CEMEX, INC. at a glance
CEMEX, Inc., the U.S. operating arm of global Monterrey, Mexico-based CEMEX S.A.B. de C.V., is the largest supplier of cement and ready mixed nationwide, as well as an important producer of aggregates, concrete block, and other building materials. In the U.S., CEMEX has a balanced and vertically integrated business portfolio, strategically positioned in high-growth regions of the country. CEMEX owns and operates 14 U.S. cement facilities wielding a total production capacity of 14.7 million metric tons/year. Additionally, it holds a minority stake in four other cement plants and owns 350 ready mixed operations, and 140-plus aggregate plants. The parent company is the world's largest supplier of ready mixed concrete.
To meet strong regional cement demand, CEMEX constructed a second kiln at its Balcones plant in New Braunfels, Texas; the plant was commissioned in 2008. The new kiln is designed to increase the facility’s total production capacity to approximately 2.4 million short tons/year.
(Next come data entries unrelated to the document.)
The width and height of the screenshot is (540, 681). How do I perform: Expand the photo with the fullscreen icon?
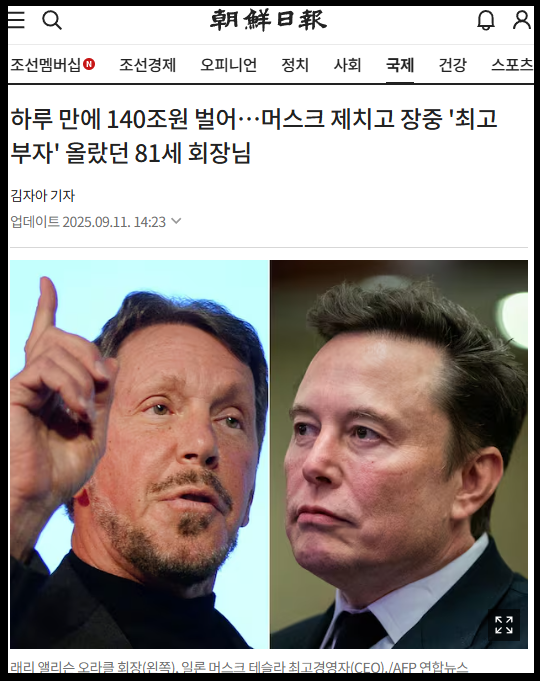504,625
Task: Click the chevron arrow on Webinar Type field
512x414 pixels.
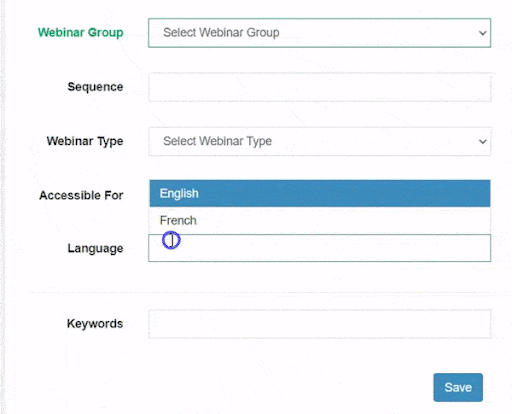Action: point(482,142)
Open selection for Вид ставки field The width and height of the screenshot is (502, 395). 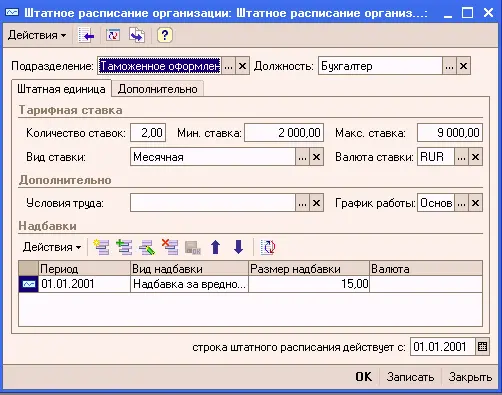pos(302,157)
Though cement production doubled, the operation’s emissions actually decreased, as existing equipment was replaced with state-of-the-art technology to protect the environment and maintain current emissions levels.
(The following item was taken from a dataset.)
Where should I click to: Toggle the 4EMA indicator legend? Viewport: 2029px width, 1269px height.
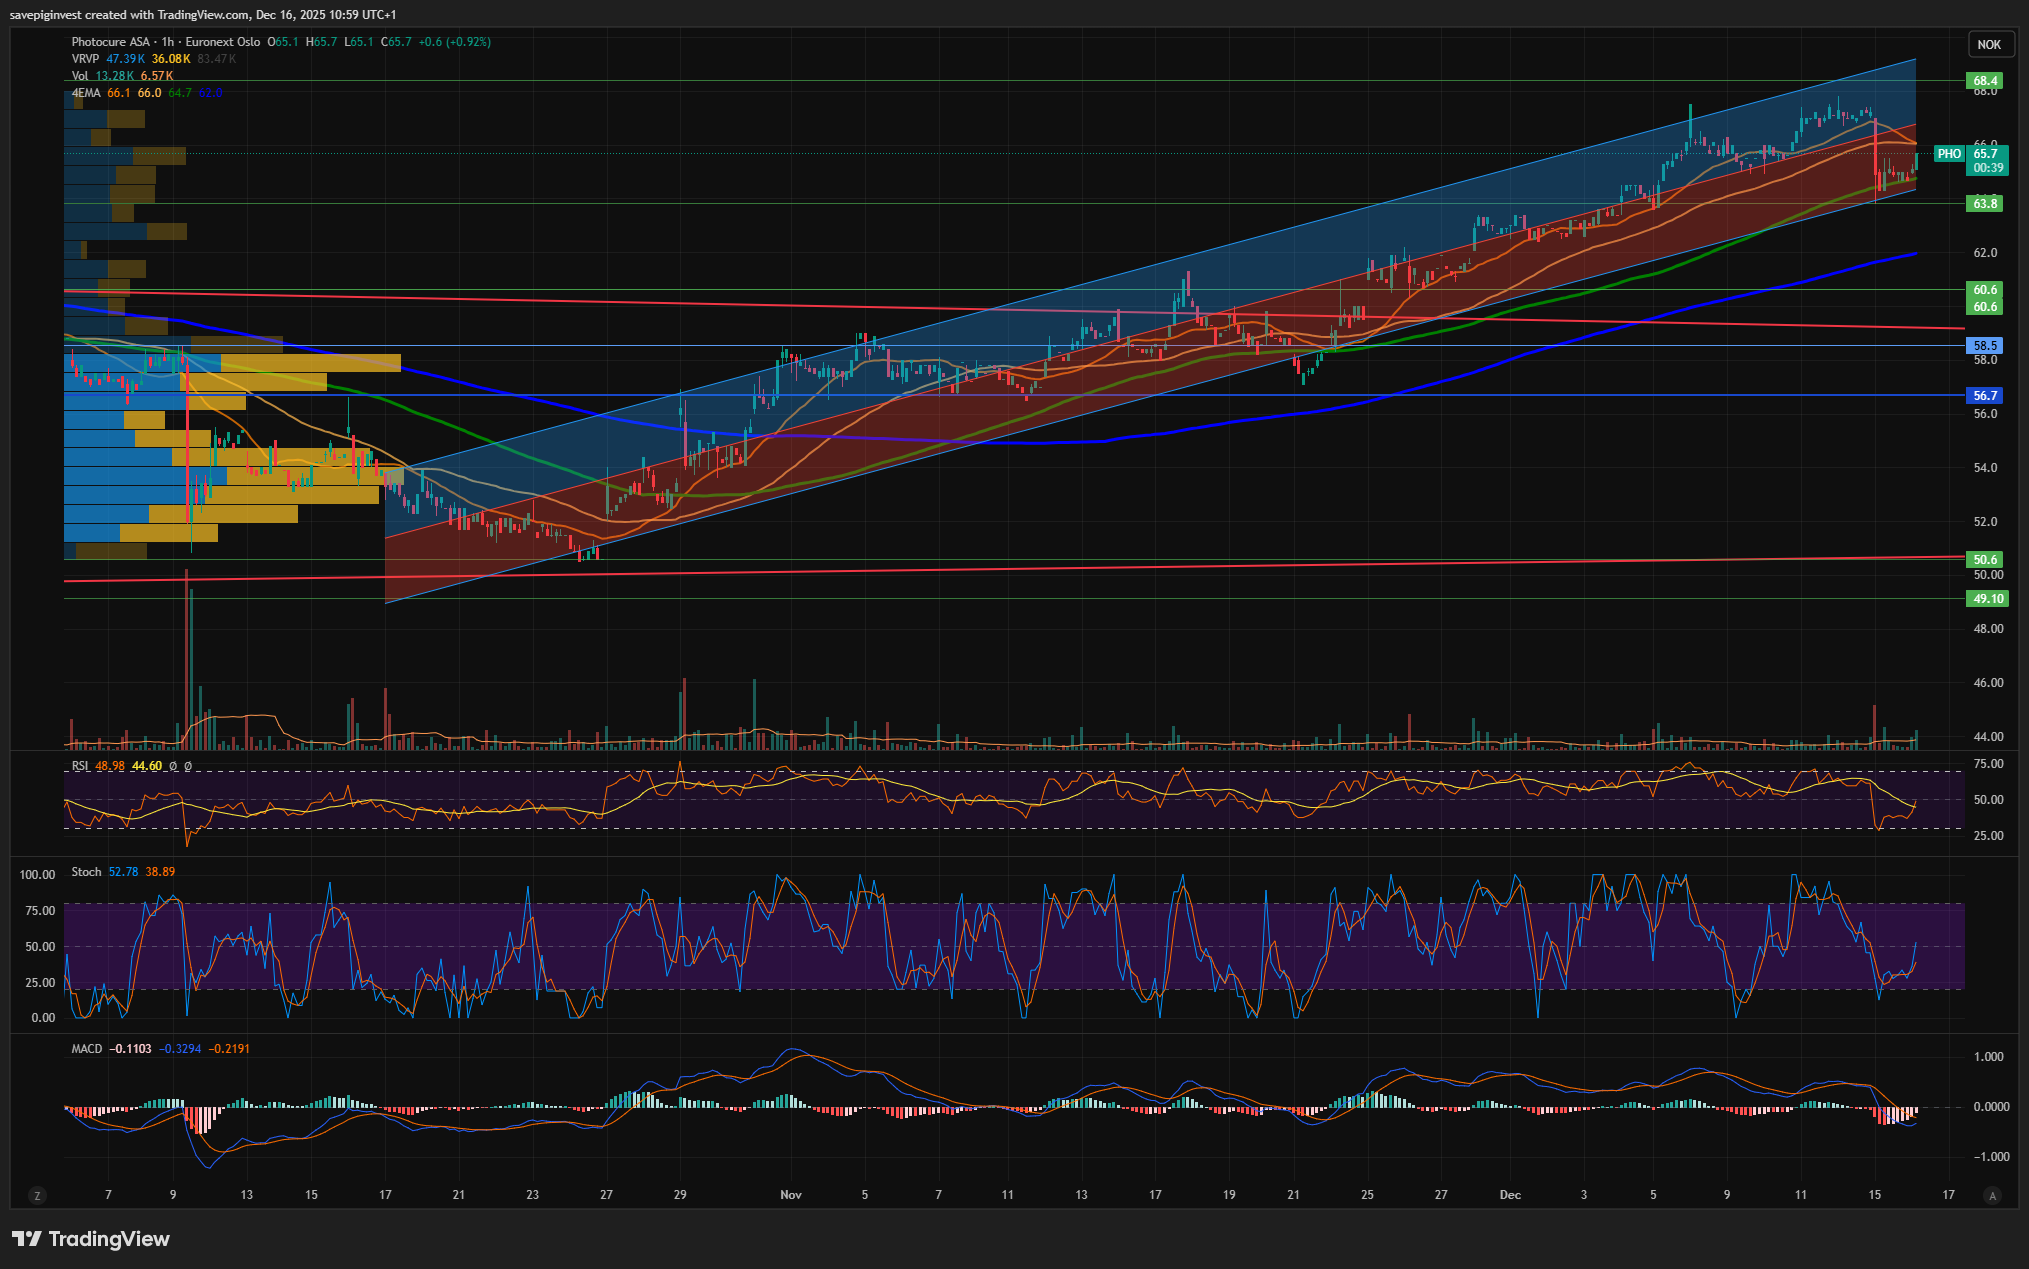(x=86, y=93)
In an effort to better care for the air, water and land, company officials note, CEMEX is committed to exploring the use of alternative raw materials and fuels, as well as recycling and reusing waste materials. Accordingly, petroleum coke or tire-derived fuel has been substituted for coal. By retrofitting cement plants to handle alternative fuels, the producer has improved its operating flexibility and reduced vulnerability to potential energy price spikes. As a result, CEMEX's stateside plants are regularly awarded Energy Star status by the U.S. EPA and the U.S. Department of Energy, and the company has been named Energy Star Partner of the Year in 2009 and 2010.